It was originally developed as an absolute minimal distro for running containers on servers, but the immutable desktop movement led them to develop a desktop user-facing variant.

Other ideas that are very similar: Fedora SilverBlue (very similar, more mature) and VanillaOS (based on Flatpak insteak of Podman/Docker, very new)

3 comments

If you install openSUSE these days during setup you have the option to set up the company as a "transactional server" with this immutable environment. I love that writing to /usr/bin fails with read-only file system. It's implemented as a read-only btrfs snapshot.
I'm sorry what these means?, can you explaine it again whit more details?
It's already well-explained in the linked article:

> OpenSUSE MicroOS has a read-only root file system, using Btrfs. Transactional updates are handled by a SUSE-specific wrapper script around the package manager zypper, transactional-update. This creates a new Btrfs snapshot of the root file system and then performs an update of the system. If the installation was successful, the script marks the new snapshot as the default snapshot. On errors, the snapshot is discarded and the previous one remains as the default. A reboot activates the new snapshot.

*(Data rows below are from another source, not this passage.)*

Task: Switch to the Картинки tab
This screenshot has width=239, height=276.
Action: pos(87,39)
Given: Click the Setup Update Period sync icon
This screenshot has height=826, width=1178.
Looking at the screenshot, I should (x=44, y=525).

My comment above was saying that you don't have to use MicroOS per se to get this. A regular openSUSE install supports the transactional server role that does the same thing as MicroOS.

I think in your original comment maybe there is a slightly confusing typo? Is “company“ supposed to actually be “computer” or something like that?
Don't forget Fedora CoreOS, Fedora's actual container-distro! Silverblue/Kinoite are desktop distributions.

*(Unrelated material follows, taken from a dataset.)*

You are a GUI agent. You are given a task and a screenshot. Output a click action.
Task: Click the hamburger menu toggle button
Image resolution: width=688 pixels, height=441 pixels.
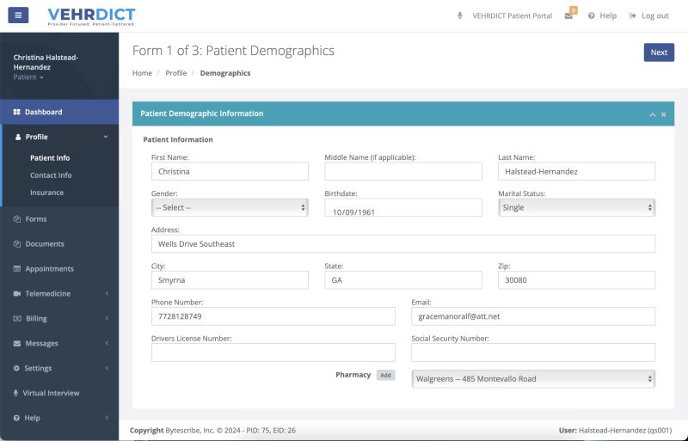click(x=18, y=15)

The idea and execution is very similar to MicroOS, both on the desktop and on the server. Immutability isn't as scary as it sounds, highly recommend checking it out.

No webgui though, that has to come from another project...

A small correction: Fedora Silverblue & co is highly Flatpak based, and the VanillaOS 'package manager' is Distrobox under the hood, which is a project for running full linux distros inside podman containers intended for desktop users.